S

Site Reliability Engineer

Sands Digital Services Opco
Full-time
Remote
United States

Job Description:

Position Overview

The primary responsibility of the Site Reliability Engineer (SRE) is to support applications, systems, operations, administration, configuration, troubleshooting and automation of cloud hosting, monitoring and improving application performance and enhancing all service line objectives. In this role, the SRE will be responsible for overall performance of our cloud applications and AWS cloud infrastructure. The SRE will be working with the product engineering teams, cloud architecture and engineering team, DevOps and DevSecOps teams.


All duties are to be performed in accordance with departmental and Las Vegas Sands Corp.’s policies, practices, and procedures. All Las Vegas Sands Corp. Team Members are expected to conduct and carry themselves in a professional manner at all times. Team Members are required to observe the Company’s standards, work requirements and rules of conduct.   

Essential Duties & Responsibilities

  • Monitor, and enforce service-level agreements (SLAs) and service-level indicators (SLIs).

  • Handle and respond to service outages and interruptions. This includes troubleshooting, root cause analysis, and post-mortem reviews to prevent future incidents.

  • Monitor the infrastructure and application's performance to predict future system demands. This includes provisioning additional resources or optimizing the existing setup to handle the load.

  • Completes complex development, design, implementation, architecture design specification, and maintenance activities as needed.

  • Automate manual operations work, including the deployment of code and configuration changes.

  • Set up and maintain monitoring, logging, and alerting systems.

  • Monitor and analyze infrastructure costs to suggest ways to optimize and reduce unnecessary expenses.
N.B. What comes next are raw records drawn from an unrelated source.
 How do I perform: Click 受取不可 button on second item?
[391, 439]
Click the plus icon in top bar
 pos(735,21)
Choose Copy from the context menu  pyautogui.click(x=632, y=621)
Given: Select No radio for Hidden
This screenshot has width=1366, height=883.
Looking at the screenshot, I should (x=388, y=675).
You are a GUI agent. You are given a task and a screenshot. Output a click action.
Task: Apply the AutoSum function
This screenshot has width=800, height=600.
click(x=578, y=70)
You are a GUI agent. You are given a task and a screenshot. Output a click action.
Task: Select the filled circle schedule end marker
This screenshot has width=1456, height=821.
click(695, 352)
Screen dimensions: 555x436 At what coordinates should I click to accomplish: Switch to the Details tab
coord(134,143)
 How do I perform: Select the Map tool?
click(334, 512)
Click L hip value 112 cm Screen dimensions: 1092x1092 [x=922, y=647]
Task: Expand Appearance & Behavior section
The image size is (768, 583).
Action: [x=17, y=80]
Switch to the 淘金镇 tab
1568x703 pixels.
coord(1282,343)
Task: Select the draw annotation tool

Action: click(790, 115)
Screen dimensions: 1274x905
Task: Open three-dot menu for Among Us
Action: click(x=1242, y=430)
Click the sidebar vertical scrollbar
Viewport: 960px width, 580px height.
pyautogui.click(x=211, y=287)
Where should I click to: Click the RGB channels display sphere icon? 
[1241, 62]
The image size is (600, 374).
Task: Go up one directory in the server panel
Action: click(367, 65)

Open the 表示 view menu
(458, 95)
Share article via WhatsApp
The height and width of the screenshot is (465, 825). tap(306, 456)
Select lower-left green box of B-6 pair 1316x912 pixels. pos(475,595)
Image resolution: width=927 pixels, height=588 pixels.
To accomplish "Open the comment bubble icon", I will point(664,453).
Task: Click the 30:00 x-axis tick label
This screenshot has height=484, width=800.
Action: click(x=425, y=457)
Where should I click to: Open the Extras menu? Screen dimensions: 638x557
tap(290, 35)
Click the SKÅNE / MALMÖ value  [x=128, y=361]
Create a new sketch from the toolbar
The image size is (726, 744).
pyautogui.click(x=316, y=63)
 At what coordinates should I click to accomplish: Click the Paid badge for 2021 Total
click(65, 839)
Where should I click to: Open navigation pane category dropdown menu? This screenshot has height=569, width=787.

  • Identify and remove bottlenecks in the system to improve performance. This might involve code optimizations, database tuning, or optimizing server configurations.

  • Build software and systems to manage platform infrastructure and applications

  • Provide operational support and engineering for multiple large distributed software applications

  • Fixing escalated issues from development team

  • Documenting technical systems

  • Document best practices, runbooks, and procedures for troubleshooting common issues.

  • Improve reliability, quality, and time-to-market of our suite of software solutions

  • Measure and optimize system performance, pushing our capabilities forward, getting ahead of product team needs, and innovating to continually improve

  • Work collaboratively with product & software engineering professionals to define infrastructure and deployment requirements.

  • Provision, configure and maintain cloud infrastructure defined as code.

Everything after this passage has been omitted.